Famously Robyn said...

Lindsay,
I guess the key is balance in friendships as well as in life in general. As far as "toxic" friends go, sometimes God has put those people in our lives to love (again in balance) because no one else will. Sometimes there are things that we can help teach and also learn ourselves, therefore building God's kingdom on love, not just avoidance. I've had people love me and teach me despite some of my character flaws that might have been considered "toxic" but in reality I just didn't know any better. I didn't become a Christian until age 20 so I felt I was "behind" and had to "catch up" with everyone else. I didn't know any of the Bible stories or songs growing up, not to mention how to have a healthy relationship with anyone. So I'm very thankful for my "spiritual mom" and other friends who took me under their wings and they are still teaching me things. By God's grace, I've grown a lot in friendships, and hopefully some of my "toxity" is gone now but especially when I'm nervous it comes out.
Guy friends seem to not pay attention to a lot of things that girl-friends nit pick about so I felt more at ease with guys too. Scotty and I started out as friends and we just grew our friendship into a marriage! And it's still growing!
Well, I'm being long-winded so I'll stop. But thank you for your blogs!

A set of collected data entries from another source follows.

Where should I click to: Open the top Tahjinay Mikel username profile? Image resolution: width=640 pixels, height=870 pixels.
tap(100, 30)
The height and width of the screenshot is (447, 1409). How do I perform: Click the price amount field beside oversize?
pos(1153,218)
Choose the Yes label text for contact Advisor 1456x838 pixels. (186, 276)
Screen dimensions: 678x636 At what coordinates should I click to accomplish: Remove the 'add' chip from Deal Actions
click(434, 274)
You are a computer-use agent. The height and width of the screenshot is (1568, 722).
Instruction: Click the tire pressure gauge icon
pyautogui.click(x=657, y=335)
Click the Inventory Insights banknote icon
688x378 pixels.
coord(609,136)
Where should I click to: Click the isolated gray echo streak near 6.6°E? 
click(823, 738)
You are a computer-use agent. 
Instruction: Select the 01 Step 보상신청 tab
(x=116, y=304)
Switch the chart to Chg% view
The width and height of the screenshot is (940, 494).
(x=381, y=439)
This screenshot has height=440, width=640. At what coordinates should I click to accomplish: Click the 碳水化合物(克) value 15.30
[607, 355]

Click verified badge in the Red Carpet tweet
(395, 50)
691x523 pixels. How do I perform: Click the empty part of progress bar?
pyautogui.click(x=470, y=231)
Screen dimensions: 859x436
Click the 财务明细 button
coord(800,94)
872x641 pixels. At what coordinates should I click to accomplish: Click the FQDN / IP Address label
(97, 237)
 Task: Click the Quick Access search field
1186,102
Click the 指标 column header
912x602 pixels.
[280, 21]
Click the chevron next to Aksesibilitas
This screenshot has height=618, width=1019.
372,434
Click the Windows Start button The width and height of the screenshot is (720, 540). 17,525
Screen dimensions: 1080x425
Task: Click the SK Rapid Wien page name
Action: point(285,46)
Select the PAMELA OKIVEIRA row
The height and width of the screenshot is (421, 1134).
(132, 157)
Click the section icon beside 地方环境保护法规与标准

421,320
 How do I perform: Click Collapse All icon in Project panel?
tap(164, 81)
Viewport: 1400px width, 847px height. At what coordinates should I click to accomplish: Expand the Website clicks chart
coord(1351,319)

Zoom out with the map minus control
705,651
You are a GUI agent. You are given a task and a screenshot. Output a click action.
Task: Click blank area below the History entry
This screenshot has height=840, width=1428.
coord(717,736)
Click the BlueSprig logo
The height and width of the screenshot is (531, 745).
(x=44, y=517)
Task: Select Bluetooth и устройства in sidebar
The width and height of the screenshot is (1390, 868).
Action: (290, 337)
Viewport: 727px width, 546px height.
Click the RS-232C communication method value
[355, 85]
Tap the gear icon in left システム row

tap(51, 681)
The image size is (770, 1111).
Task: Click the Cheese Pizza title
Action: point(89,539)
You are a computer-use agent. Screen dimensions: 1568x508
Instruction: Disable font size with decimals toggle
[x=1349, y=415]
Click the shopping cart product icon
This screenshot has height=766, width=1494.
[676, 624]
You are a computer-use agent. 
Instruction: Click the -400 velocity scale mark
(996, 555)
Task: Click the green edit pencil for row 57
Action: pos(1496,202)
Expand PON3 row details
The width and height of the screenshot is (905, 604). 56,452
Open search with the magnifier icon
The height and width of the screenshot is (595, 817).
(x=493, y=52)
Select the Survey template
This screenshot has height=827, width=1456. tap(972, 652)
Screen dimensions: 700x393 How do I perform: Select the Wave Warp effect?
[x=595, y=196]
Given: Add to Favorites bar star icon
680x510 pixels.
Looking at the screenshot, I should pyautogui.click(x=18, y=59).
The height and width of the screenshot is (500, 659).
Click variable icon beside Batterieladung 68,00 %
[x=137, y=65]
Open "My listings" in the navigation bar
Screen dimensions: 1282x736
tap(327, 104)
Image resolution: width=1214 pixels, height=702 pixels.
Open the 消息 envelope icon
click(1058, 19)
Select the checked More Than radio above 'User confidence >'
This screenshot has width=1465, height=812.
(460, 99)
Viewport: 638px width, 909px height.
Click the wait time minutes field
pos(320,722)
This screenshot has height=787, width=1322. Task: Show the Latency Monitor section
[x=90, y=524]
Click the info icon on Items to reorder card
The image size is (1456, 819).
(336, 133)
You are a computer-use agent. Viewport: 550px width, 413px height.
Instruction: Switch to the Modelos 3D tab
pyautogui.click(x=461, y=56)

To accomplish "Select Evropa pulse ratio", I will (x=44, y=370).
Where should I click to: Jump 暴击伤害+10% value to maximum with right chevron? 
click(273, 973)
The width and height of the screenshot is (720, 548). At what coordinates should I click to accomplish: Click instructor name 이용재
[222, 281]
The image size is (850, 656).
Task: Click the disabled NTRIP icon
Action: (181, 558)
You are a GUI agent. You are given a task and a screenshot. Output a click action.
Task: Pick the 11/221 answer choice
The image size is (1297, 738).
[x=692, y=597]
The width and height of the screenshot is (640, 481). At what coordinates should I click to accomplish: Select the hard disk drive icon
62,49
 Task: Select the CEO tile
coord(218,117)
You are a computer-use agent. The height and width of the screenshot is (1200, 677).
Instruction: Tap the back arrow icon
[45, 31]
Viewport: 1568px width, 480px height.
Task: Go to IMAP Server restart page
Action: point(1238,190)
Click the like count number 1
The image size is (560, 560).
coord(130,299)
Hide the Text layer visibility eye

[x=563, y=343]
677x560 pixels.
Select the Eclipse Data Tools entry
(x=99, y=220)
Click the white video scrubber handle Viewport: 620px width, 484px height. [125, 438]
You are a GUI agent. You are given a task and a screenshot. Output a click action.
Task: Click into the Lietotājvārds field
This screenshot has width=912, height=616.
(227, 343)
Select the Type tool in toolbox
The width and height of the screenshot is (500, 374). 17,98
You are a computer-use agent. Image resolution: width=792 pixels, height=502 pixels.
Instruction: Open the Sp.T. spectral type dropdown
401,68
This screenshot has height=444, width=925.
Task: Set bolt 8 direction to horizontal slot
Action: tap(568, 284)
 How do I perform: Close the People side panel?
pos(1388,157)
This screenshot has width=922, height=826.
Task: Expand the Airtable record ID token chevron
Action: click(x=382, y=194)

I always enjoy reading them.

Lindsay said...

Sharon- that is so sweet.Brought tears to my eyes. I love the thought of you and Andrew being so close.and you are right- he is one of a kind! I treasure our friendship!

Lindsay said...

Ronda- I agree, we must have love and not avoidance as true followers of Christ.That is amazing that you had such wonderful people to mentor you.I know how important this is as I also became a Christian in my 20's! I agree with Lee that every relationship serves a purpose and we are called to be teachers and to teach. As far as toxic friends go I was admonishing to those Christian friendships of ours that I often see people in that are destructive.These friendships are usually between friends that are in the same peer group and stage of life and are not of the mentoring/mentee relationship.Blessings to you and your girls!

e! said...

Great post Linds. You still have your half of the necklace...right?
:)

Booksmith said...

This is a great post. The only thing I would add is that even "good" friendships have their seasons of struggle. One of my most treasured friendships now is an example of one that has been refined by fire. We clicked immediately when we met, but we both hit spiritual rough patches and did not respond well to each other a couple of years later(we did not struggle with the same things at the same times, and we did not treat each other with love). We ended up not spending much time together for about 6 months - only enough to stay in touch. But, as we grew in faith and understanding, we were able to see where we both were wrong in our treatment of the other. And now, our relationship is stronger than ever. She is a true blessing in my life and a friend forever. So, for awhile, our relationship was toxic - catty, judgmental comments; a lack of spiritual encouragement; etc. But we now have one of the most special friendships I have ever been blessed with. It's an example of God's faithfulness that he has allowed us to benefit from a renewed relationship!